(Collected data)
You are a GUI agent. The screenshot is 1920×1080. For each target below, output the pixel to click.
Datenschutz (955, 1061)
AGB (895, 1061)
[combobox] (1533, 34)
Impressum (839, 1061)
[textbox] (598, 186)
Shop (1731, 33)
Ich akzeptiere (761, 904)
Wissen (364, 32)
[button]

> _Your task_
Give the data again in full, exactly.

> _Answer to this task_
You are a GUI agent. The screenshot is 1920×1080. For each target below, output the pixel to click.
Datenschutz (955, 1061)
AGB (895, 1061)
[combobox] (1533, 34)
Impressum (839, 1061)
[textbox] (598, 186)
Shop (1731, 33)
Ich akzeptiere (761, 904)
Wissen (364, 32)
[button]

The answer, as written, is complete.